Some women are known to get migraines during menstruation due to lower levels of oestrogen, the key reproductive hormone.
A recent study published in Neurology, the medical journal of the American Academy of Neurology, identified that low levels of the sex hormone triggers a migraine-inducing protein, potentially opening up treatment possibilities for the debilitating pain.
The protein, calcitonin gene related peptide (CGRP), is one among the biomolecules involved in inflammation, pain, and wound-healing in a person. Several studies have identified CGRP as one of the causes of migraines.
“This elevated level of CGRP following hormonal fluctuations could help to explain why migraine attacks are more likely during menstruation and why migraine attacks gradually decline after menopause,” says study author Bianca Raffaelli, MD, of Charité – Universitätsmedizin Berlin in Germany in a statement.
The one-sided pain
The International Headache Society defines migraine as a splitting headache that lasts 4-72 hours, mostly occurring on one side of the head, and often accompanied by nausea and sensitivity to light.
The trigeminal nerve near the temples is the primary source of migraines. Its nerve fibres release CGRP, causing dilation of the brain’s blood vessels and inflammation. This inflammation switches on the pain pathways (nociception) resulting in the pain associated with migraines.
The lows and the highs
Previous studies have shown that oestrogen levels influence CGRP activity. The current study compared three groups of women who had episodic migraine (migraines that happen 1-14 times a month) with corresponding groups that did not have the condition. The first group had regular menstrual cycles, the second were on hormonal contraceptives and the third were in the post-menopausal stage.

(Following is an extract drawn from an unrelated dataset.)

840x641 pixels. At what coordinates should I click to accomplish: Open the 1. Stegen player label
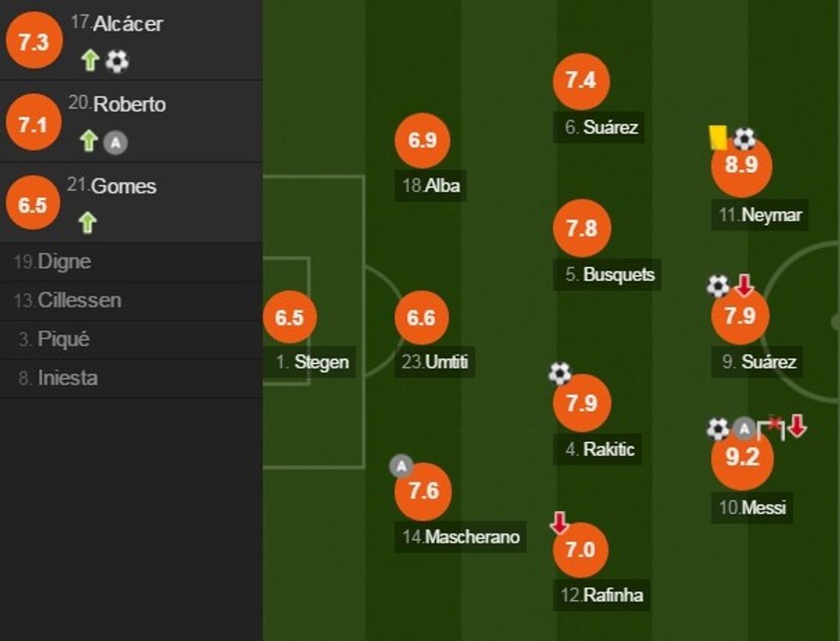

The researchers analysed blood and tear samples of these women to check CGRP levels. They used tears as a sample as the trigeminal region is very close to the eyes and the CGRP molecules drain into the tear gland.
“The study also suggests that measuring CGRP levels through tear fluid is feasible and warrants further investigation, as accurate measurement in the blood is challenging,” Dr Raffeili says.

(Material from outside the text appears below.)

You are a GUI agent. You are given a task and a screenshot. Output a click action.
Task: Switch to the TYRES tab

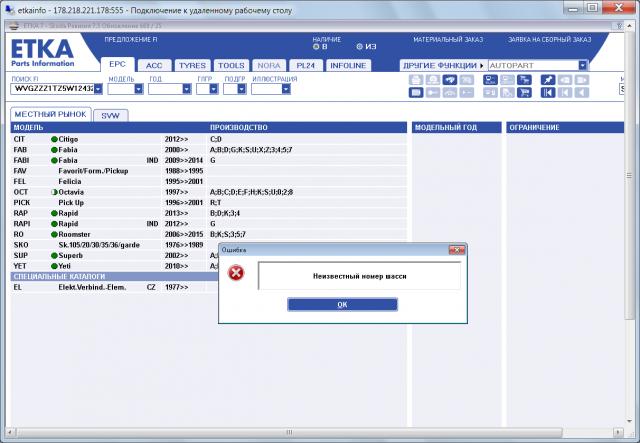[192, 65]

Researchers collected samples during menstruation (low oestrogen) and around ovulation (high oestrogen) from those with regular cycles. From the second group samples were taken at the time of contraception intake. Postmenopausal women were sampled randomly.
They observed that women who had migraines showed elevated levels of CGRP, both in blood and tears. These levels were high during menstruation when the oestrogen levels were low.
In the oral contraceptives and in post-menopause groups, the CGRP levels were similar in both the migraine and non-migraine groups.
Larger studies are needed to confirm these results, but the study inches closer to understanding the migraine process, says Dr Raffaelli.
Editor’s Note: The study authors declare that the participants of the study were cisgender women.